#### Material provided:
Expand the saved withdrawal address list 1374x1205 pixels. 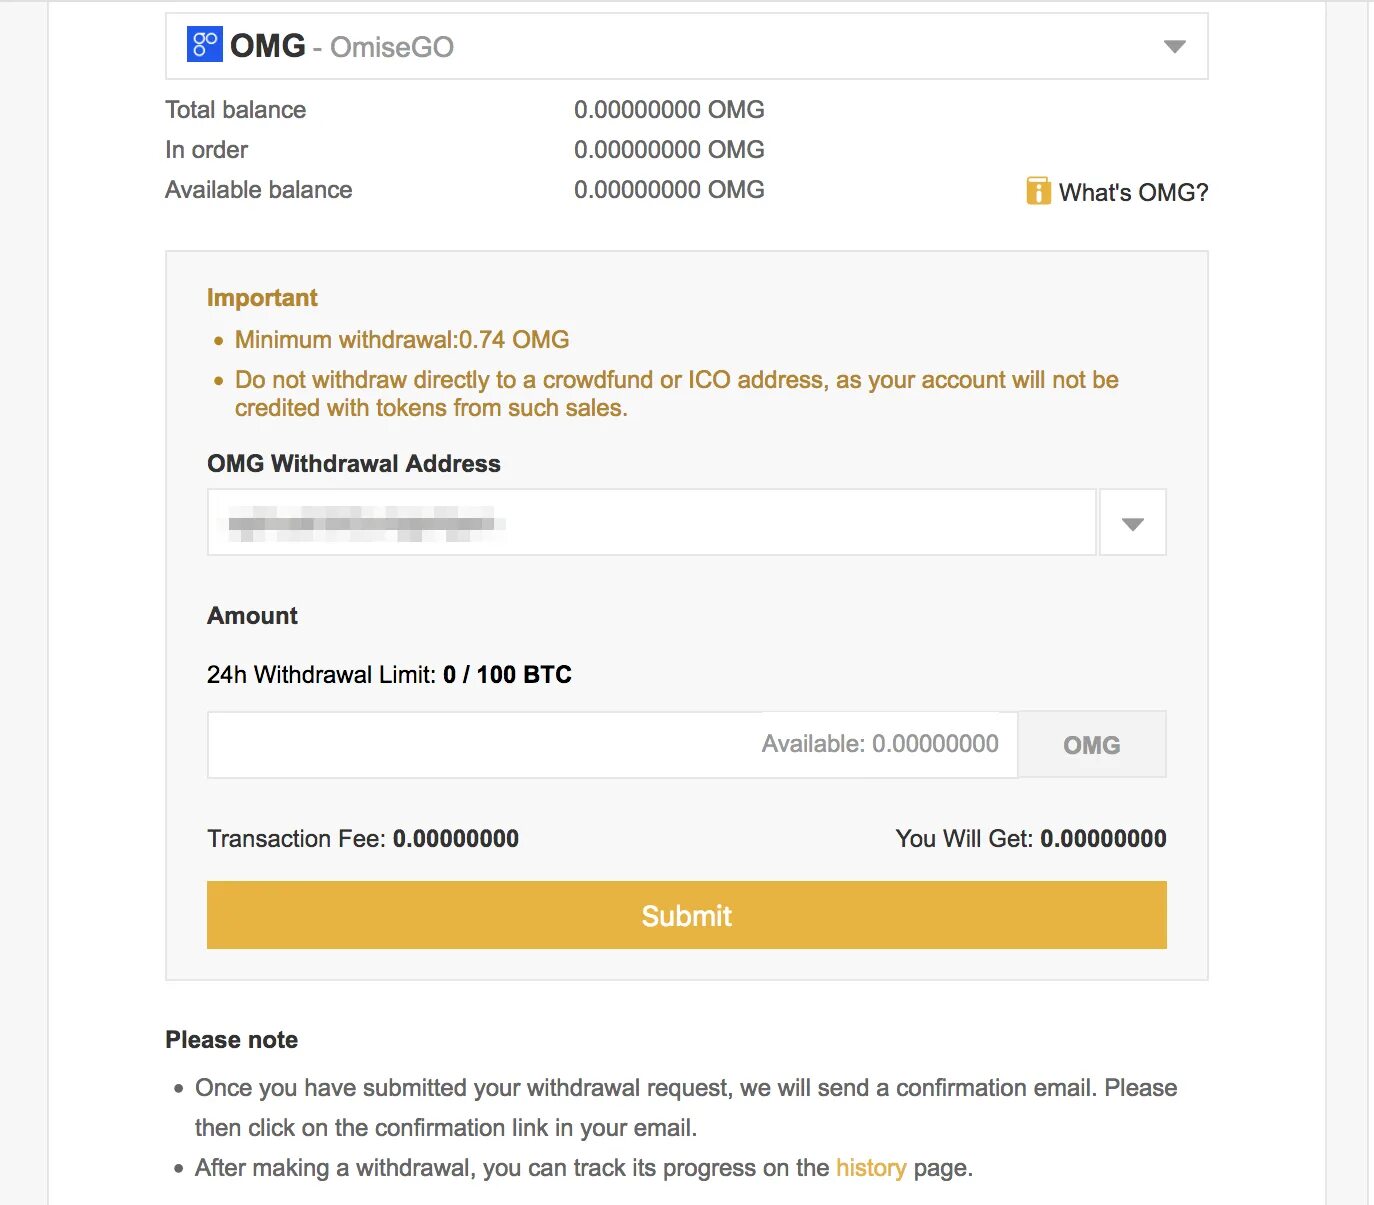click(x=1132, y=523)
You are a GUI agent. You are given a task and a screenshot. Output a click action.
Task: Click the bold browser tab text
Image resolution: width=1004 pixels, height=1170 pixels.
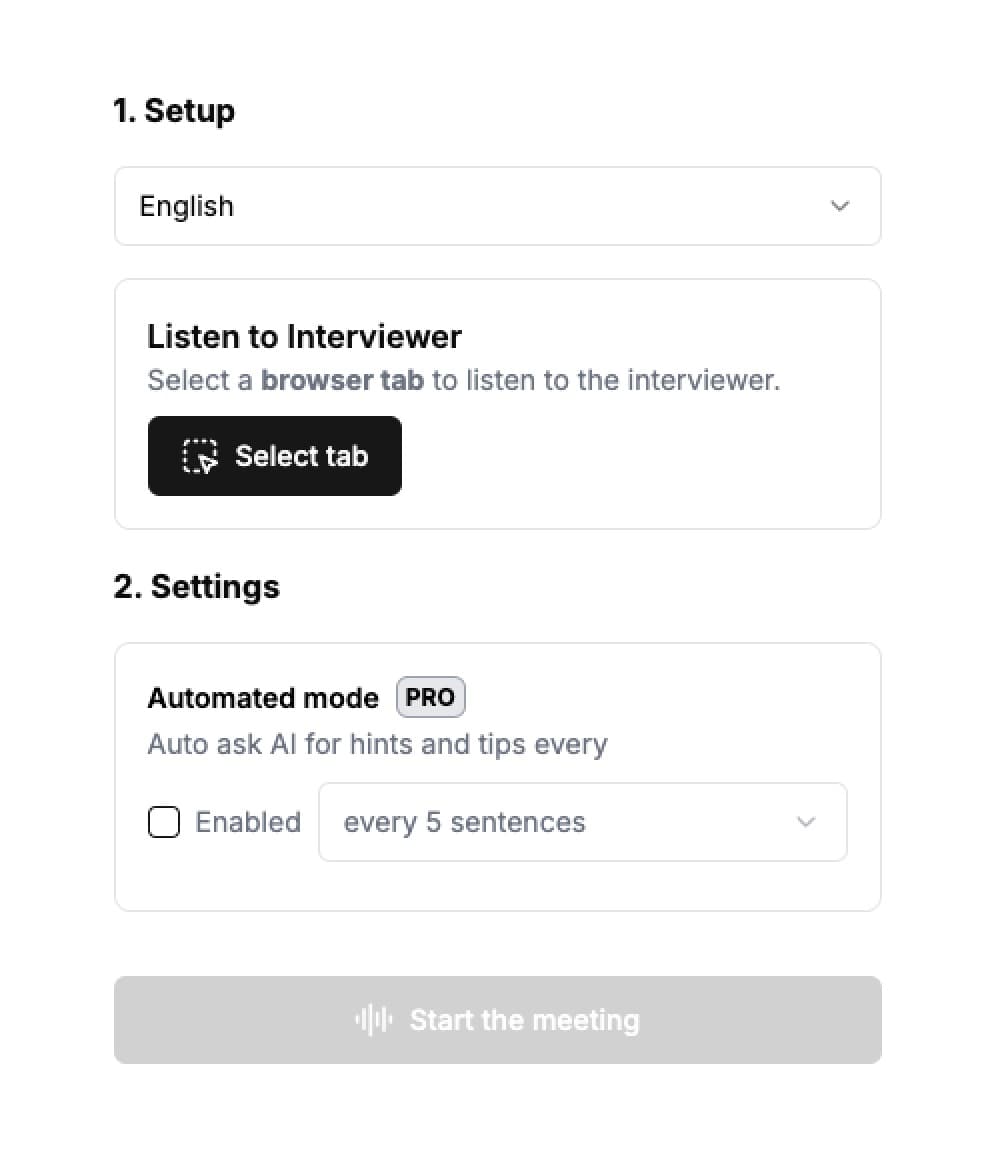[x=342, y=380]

#### Required work:
Set down the lines of the items from the one containing "You are a GUI" through the end of the items, both ends included, copying them word for word and leaving the pictures out.

#### Finished exercise:
You are a GUI agent. You are given a task and a screenshot. Output a click action.
Task: Click the bold browser tab text
Image resolution: width=1004 pixels, height=1170 pixels.
[x=342, y=380]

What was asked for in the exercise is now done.